Presiding over the morning was  Paul R. Tetreault, the Executive Director of Ford’s Theatre, who is effusive, intelligent, and can rock a bow-tie better than anyone I’ve ever seen (apologies to Alan Chapman).  He spoke of his 14-year attachment to Parade, (revealing that when he first saw the play, it rendered him unable to speak and barely able to breathe).

He also told us about the brilliant playwright Alfred Uhry,  the long road it took to get to the Ford’s stage, and gave a bit of the background of the Leo Frank story, on which the play is based.

Ari then elaborated on the Leo Frank story, and the significance it holds for Black and Jewish people today. In his program note, he writes that Parade is “a kind of galvanizing reminder of what can go wrong in our country when hate speech and raging angers aren’t tempered and set to rest, but allowed to metastasize”

Suddenly, a vivacious lanky man with shaggy grey hair popped out of his seat and began speaking with an English accent. He turned out to be Stephen Rayne, the director, who introduced the cast, shared his vision of the play, and gave an atmospheric  recounting of the story of Mary Phagan’s death at the pencil factory, complete with English-American translation jokes (“At that time, there was a shortage of brass at the factory, which was a problem you know, because they need brass to attach the erasers to the pencils—you Americans say erasers, yes? I was told that I’m not allowed to call them ‘rubbers’, as we do back home”…)

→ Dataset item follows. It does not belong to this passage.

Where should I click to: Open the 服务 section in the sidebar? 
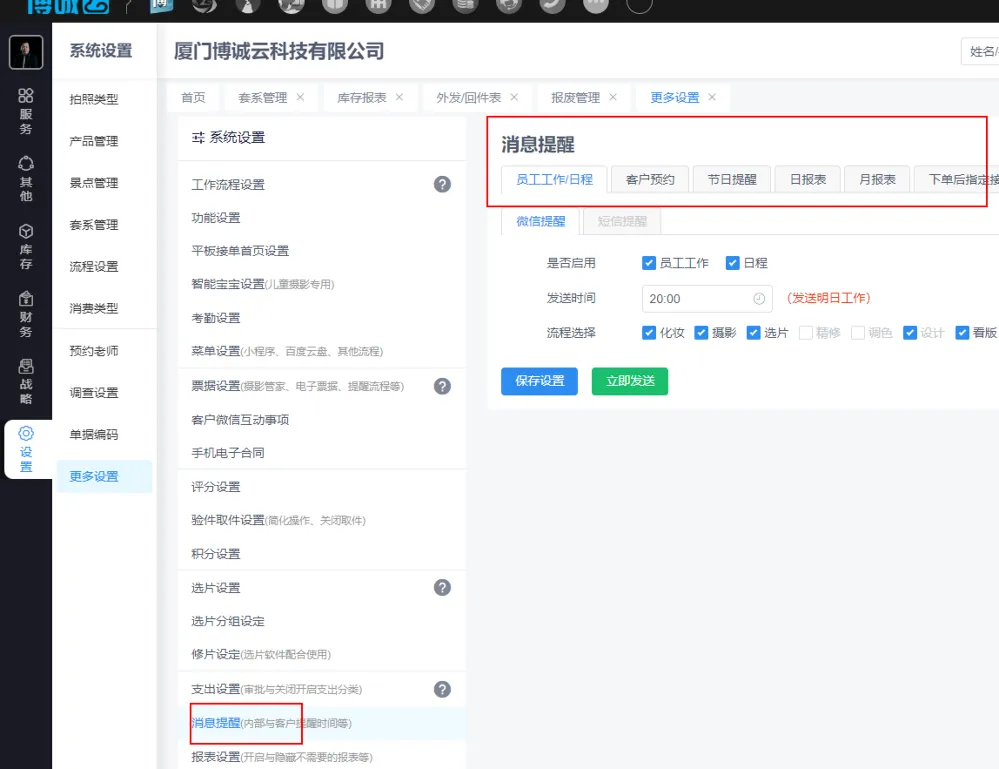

The idea, without giving too much away, is to do the greatest production of Parade that has ever been done.  Looking around the room, feeling the buzz of  talent and potential, it seems an idea that will quite soon become a reality. Rayne has a clear and deep understanding of the play, and what it will take to truly do this stunning  play justice.

And it is, incidentally, a stunning play.

Musicals can sometimes have a bad rap. Some say they’re less ‘substantial’ or  than straight dramas. I actually used to believe this as well, (thanks a lot, Andrew Lloyd Webber!), until I discovered Jason Robert Brown (and Stephen Sondheim, Kander & Ebb, James Lapine, etc.).  What these composers and lyricists showed me is that musicals do something very similar to what Shakespeare does: heightens language to capture passions too big for everyday life and parlance.

 

In life, words tend to stumble along rather awkwardly. I love this particular line from Madame Bovary, which says: “Human speech is a cracked cauldron on which we knock out tunes for dancing bears, when we wish to conjure pity from the stars.” (Good visual, right?)  Or the line in Annie Hall, when Alvy says, “Love is too weak a word for what I feel – I luuurve you, you know, I loave you, I luff you, two F’s, yes I have to invent, of course I do…”

Haven’t you had those moments when your rage, indignation, love, fear, what-have-you is too big for English, and the only way to begin to release a passion that big is to create new words, fling yourself into a sonnet, or belt out a song?

For me, Parade is two hours of those moments –an exorcism of hate, an ecstacy of love, and wave after wave of music borne of blood.